President Biden’s HHS has gone all-in on radical transgender ideology, encouraging early body-changing medical interventions as “gender-affirming” care. From the HHS Office of Population Affairs publication:
Gender-affirming care is a supportive form of healthcare. It consists of an array of services that may include medical, surgical, mental health, and non-medical services for transgender and nonbinary people.
For transgender and nonbinary children and adolescents, early gender-affirming care is crucial to overall health and well-being as it allows the child or adolescent to focus on social transitions and can increase their confidence while navigating the healthcare system.
And it can ruin their lives, too.
What kind of interventions constitute “early gender-affirming care”?
Social Affirmation: Adopting gender-affirming hairstyles, clothing, name, gender pronouns, and restrooms and other facilities When: At any age or stage. Reversible
Puberty Blockers: Using certain types of hormones to pause pubertal development. When: During puberty. Reversible.
Hormone Therapy: Testosterone hormones for those who were assigned female at birth Estrogen hormones for those who were assigned male at birth. When: Early adolescence onward. Partially reversible
Gender-Affirming Surgeries: “Top” surgery – to create male-typicalchest shape or enhance breasts “Bottom” surgery – surgery on genitalsor reproductive organs Facial feminization or other procedures. When: Typically used in adulthood or case-by-case in adolescence. Not reversible.
This is awful. Children and adolescents with gender dysphoria certainly need proper care and support. But puberty blocking is not benign and can lead to adverse medical issues such as reduced bone density — which is why it is no longer recommended in the U.K. and Finland, for example.

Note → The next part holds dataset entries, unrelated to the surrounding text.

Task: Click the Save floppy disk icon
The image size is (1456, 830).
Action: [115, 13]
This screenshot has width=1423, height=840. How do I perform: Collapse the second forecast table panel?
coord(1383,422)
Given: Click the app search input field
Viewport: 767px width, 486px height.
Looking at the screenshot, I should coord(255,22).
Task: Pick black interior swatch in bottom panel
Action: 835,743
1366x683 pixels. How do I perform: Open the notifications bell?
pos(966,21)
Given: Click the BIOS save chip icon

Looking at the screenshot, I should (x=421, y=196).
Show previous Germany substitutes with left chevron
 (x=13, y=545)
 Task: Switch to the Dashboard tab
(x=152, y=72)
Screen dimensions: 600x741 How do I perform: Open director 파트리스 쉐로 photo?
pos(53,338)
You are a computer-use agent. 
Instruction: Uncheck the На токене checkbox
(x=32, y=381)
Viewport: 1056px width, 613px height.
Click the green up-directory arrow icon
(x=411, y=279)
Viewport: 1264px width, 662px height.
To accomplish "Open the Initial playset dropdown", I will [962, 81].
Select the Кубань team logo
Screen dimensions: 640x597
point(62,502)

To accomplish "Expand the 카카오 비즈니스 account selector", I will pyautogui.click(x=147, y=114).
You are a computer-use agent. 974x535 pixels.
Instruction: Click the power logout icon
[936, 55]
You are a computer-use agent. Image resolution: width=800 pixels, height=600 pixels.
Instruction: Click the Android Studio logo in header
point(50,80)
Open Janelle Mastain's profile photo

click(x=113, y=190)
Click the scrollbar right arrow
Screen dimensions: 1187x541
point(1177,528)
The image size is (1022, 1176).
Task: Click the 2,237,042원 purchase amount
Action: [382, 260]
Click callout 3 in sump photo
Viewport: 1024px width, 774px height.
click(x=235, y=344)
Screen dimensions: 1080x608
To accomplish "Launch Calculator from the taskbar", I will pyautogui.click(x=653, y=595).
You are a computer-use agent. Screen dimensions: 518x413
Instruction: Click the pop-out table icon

Mutilating surgeries on genitals and breasts of minors should be off the table altogether. They are irreversible, result in sterilization when of the genitals, and remove healthy organs.
At the very least the government should acknowledge that these drastic interventions are controversial, remain experimental — puberty blockers are “off label” uses of medicines approved to treat pathologies in adolescence — and indeed, sometimes leave patients permanently harmed. This is particularly true in cases where they “detransition” — that is, regain acceptance that they are, indeed, the sex they were born.
Expect the usual suspects to accuse those opposing this drastic recommendation as being motivated by hate as a means of stifling reasoned discourse. Indeed, President Unity has already called state laws to protect transgender minors from such interventions “hateful.”
The reality is exactly the opposite. Love requires that we defend the procreational futures of children and their bodily integrity, particularly in a time of raging moral panic when emotions rule the day. Adults can do what they please. But minors need protection, sometimes, even from themselves.